Exercise task —
Copy the rows below word for word.

----------------------------------------

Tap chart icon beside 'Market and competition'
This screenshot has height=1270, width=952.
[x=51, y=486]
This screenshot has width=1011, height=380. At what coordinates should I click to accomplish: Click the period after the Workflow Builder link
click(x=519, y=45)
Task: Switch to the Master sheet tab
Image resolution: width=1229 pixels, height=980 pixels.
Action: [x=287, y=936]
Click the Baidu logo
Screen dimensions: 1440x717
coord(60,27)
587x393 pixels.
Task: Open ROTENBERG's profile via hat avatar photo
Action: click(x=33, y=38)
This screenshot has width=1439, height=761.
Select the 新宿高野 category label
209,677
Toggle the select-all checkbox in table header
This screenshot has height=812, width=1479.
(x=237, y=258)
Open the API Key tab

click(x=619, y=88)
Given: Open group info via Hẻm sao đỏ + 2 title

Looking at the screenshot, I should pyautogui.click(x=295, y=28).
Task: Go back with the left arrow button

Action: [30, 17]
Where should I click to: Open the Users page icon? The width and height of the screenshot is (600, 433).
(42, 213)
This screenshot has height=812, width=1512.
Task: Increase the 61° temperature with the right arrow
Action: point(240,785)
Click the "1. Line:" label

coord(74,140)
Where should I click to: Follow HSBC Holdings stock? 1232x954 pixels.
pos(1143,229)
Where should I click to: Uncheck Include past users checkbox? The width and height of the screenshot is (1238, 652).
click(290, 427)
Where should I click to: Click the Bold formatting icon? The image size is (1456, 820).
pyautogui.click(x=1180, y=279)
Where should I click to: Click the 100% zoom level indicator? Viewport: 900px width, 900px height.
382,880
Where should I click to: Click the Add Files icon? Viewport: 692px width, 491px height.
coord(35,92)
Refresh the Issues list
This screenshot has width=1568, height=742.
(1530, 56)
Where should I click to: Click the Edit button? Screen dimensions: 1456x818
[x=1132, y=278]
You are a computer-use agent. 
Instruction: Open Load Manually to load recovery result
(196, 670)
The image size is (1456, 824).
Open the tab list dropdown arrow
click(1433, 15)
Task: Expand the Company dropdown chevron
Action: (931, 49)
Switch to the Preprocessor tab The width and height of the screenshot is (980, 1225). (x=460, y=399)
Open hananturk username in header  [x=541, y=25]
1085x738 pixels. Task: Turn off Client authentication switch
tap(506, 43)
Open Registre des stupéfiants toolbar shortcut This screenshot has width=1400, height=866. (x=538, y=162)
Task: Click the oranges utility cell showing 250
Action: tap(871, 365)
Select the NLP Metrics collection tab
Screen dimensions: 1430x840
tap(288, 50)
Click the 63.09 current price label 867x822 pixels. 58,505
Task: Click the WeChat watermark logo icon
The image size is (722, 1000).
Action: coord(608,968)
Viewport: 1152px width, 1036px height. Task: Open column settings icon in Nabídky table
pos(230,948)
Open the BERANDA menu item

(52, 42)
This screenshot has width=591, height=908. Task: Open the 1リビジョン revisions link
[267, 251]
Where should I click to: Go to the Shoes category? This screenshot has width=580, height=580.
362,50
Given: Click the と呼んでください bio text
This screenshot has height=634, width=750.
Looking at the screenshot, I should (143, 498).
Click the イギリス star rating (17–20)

----------------------------------------

Solution —
Tap chart icon beside 'Market and competition'
This screenshot has height=1270, width=952.
[x=51, y=486]
This screenshot has width=1011, height=380. At what coordinates should I click to accomplish: Click the period after the Workflow Builder link
click(x=519, y=45)
Task: Switch to the Master sheet tab
Image resolution: width=1229 pixels, height=980 pixels.
Action: [x=287, y=936]
Click the Baidu logo
Screen dimensions: 1440x717
coord(60,27)
587x393 pixels.
Task: Open ROTENBERG's profile via hat avatar photo
Action: click(x=33, y=38)
This screenshot has width=1439, height=761.
Select the 新宿高野 category label
209,677
Toggle the select-all checkbox in table header
This screenshot has height=812, width=1479.
(x=237, y=258)
Open the API Key tab

click(x=619, y=88)
Given: Open group info via Hẻm sao đỏ + 2 title

Looking at the screenshot, I should pyautogui.click(x=295, y=28).
Task: Go back with the left arrow button

Action: [30, 17]
Where should I click to: Open the Users page icon? The width and height of the screenshot is (600, 433).
(42, 213)
This screenshot has height=812, width=1512.
Task: Increase the 61° temperature with the right arrow
Action: point(240,785)
Click the "1. Line:" label

coord(74,140)
Where should I click to: Follow HSBC Holdings stock? 1232x954 pixels.
pos(1143,229)
Where should I click to: Uncheck Include past users checkbox? The width and height of the screenshot is (1238, 652).
click(290, 427)
Where should I click to: Click the Bold formatting icon? The image size is (1456, 820).
pyautogui.click(x=1180, y=279)
Where should I click to: Click the 100% zoom level indicator? Viewport: 900px width, 900px height.
382,880
Where should I click to: Click the Add Files icon? Viewport: 692px width, 491px height.
coord(35,92)
Refresh the Issues list
This screenshot has width=1568, height=742.
(1530, 56)
Where should I click to: Click the Edit button? Screen dimensions: 1456x818
[x=1132, y=278]
You are a computer-use agent. 
Instruction: Open Load Manually to load recovery result
(196, 670)
The image size is (1456, 824).
Open the tab list dropdown arrow
click(1433, 15)
Task: Expand the Company dropdown chevron
Action: (931, 49)
Switch to the Preprocessor tab The width and height of the screenshot is (980, 1225). (x=460, y=399)
Open hananturk username in header  [x=541, y=25]
1085x738 pixels. Task: Turn off Client authentication switch
tap(506, 43)
Open Registre des stupéfiants toolbar shortcut This screenshot has width=1400, height=866. (x=538, y=162)
Task: Click the oranges utility cell showing 250
Action: tap(871, 365)
Select the NLP Metrics collection tab
Screen dimensions: 1430x840
tap(288, 50)
Click the 63.09 current price label 867x822 pixels. 58,505
Task: Click the WeChat watermark logo icon
The image size is (722, 1000).
Action: coord(608,968)
Viewport: 1152px width, 1036px height. Task: Open column settings icon in Nabídky table
pos(230,948)
Open the BERANDA menu item

(52, 42)
This screenshot has width=591, height=908. Task: Open the 1リビジョン revisions link
[267, 251]
Where should I click to: Go to the Shoes category? This screenshot has width=580, height=580.
362,50
Given: Click the と呼んでください bio text
This screenshot has height=634, width=750.
Looking at the screenshot, I should (143, 498).
Click the イギリス star rating (17–20)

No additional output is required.